Un'esplosione nucleare creò la Luna?


Rob de Meijer, della University of the Western Cape, e Wim van Westrenen, della VU University di Amsterdam, sono convinti che la Luna sia scaturita da una titanica esplosione che ha interessato le profondità del nostro pianeta.
I modelli più accreditati riguardanti la formazione del nostro satellite naturale ci dicono che circa 4,5 miliardi di anni fa la protoTerra fu investita da un propianeta delle dimensioni di Marte, e che il titanico urto distrusse il secondo, danneggiando severamente anche la prima. Una parte dei residui dello scontro finì con l'accrescersi in orbita terrestre, dando forma alla Luna.
Ma de Meijer e van Westrenen sostengono che allo stesso esito si poteva arrivare anche attraverso una ciclopica esplosione, generata da grandi quantità di materiale radioattivo (come torio e uranio) sceso verso il nucleo terrestre a causa del rilevante peso specifico. Un eccesso di radiazione in un livello compreso fra nucleo e mantello interno terrestre avrebbe innescato una fissione nucleare incontrollabile, capace di innalzare violentemente enormi quantità di magma, sparandolo letteralmente nello spazio circumterrestre.

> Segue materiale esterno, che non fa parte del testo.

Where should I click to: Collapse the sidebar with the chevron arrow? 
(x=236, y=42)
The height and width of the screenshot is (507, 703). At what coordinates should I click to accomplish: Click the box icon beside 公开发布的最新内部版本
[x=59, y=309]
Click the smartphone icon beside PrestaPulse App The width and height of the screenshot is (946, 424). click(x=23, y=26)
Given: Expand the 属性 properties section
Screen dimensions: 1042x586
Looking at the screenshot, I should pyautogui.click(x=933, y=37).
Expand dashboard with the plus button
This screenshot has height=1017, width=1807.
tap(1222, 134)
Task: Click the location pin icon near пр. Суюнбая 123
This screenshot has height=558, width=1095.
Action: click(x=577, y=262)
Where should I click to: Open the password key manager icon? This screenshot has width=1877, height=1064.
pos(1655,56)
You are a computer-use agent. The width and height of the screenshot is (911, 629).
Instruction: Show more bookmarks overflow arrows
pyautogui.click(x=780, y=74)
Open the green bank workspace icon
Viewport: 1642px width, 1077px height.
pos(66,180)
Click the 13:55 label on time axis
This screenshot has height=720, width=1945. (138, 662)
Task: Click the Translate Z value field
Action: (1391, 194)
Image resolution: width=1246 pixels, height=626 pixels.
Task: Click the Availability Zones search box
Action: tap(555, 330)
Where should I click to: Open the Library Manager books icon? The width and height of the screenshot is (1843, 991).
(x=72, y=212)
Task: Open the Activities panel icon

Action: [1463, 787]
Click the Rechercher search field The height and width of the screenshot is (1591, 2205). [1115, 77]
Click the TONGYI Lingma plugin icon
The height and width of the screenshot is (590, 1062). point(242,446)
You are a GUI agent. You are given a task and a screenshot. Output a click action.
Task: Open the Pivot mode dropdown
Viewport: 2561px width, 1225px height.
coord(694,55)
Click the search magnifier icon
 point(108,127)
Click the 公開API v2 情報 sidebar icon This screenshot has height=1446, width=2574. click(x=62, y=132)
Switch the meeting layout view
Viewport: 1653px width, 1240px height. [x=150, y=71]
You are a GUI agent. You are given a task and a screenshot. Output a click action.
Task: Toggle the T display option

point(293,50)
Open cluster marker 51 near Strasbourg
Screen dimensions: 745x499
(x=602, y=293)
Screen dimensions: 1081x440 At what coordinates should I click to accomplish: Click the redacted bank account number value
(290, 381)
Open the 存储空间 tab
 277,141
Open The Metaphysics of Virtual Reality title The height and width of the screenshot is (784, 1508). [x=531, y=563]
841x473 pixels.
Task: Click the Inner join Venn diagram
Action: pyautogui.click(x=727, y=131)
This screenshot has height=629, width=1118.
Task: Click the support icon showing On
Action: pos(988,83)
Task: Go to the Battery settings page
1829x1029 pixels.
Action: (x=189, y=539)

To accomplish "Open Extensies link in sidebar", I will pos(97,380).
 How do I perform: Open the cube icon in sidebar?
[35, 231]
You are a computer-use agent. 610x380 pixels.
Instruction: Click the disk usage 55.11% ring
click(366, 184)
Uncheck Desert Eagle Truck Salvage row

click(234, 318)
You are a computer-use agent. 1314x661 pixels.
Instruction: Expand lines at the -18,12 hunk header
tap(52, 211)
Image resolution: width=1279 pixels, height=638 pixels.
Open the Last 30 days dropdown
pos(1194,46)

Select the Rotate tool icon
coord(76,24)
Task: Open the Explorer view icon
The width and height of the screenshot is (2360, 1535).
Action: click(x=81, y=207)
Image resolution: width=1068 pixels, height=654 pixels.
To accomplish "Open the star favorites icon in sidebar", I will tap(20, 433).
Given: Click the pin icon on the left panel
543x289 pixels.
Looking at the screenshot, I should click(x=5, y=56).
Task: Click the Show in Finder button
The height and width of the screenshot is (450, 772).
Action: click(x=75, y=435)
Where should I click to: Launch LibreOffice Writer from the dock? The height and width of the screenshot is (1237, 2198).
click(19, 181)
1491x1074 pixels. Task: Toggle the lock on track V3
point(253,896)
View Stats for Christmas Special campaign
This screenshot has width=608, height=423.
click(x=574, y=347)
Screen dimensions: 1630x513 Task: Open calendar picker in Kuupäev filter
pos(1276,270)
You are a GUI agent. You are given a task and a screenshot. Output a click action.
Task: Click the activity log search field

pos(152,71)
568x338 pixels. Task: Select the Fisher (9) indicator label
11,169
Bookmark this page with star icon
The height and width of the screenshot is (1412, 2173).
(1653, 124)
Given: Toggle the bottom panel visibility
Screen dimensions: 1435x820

Una (debole) prova di questo sconcertante quadro evolutivo risiederebbe nelle analogie chimiche fra Terra e Luna, e per confermare la dinamica esplosiva sarebbe sufficiente, secondo gli autori, trovare i medesimi isotopi di vari elementi chimici sia qui che sul satellite.
Onestamente, il tutto ci pare più una simpatica boutade che non una seria ipotesi: le analogie chimiche non escludono certo la teoria più in auge; inoltre non conoscendo la densità del protopianeta impattatore non è che si possa speculare più di tanto; infine, la densità media della Luna è pressoché identica a quella del mantello superiore terrestre strappato nell'impatto, particolare che non può essere ignorato. Ma, soprattutto, c'è da considerare questo: se il precipitare e l'accumularsi di materiale radioattivo si è verificato per il nostro pianeta, non c'è motivo per credere che ciò non debba essersi verificato almeno anche per Venere, un pianeta talmente simile al nostro nelle sue primissime fasi di vita da renderlo un vero e proprio "gemello omozigota". Perché, dunque, Venere non ha lune?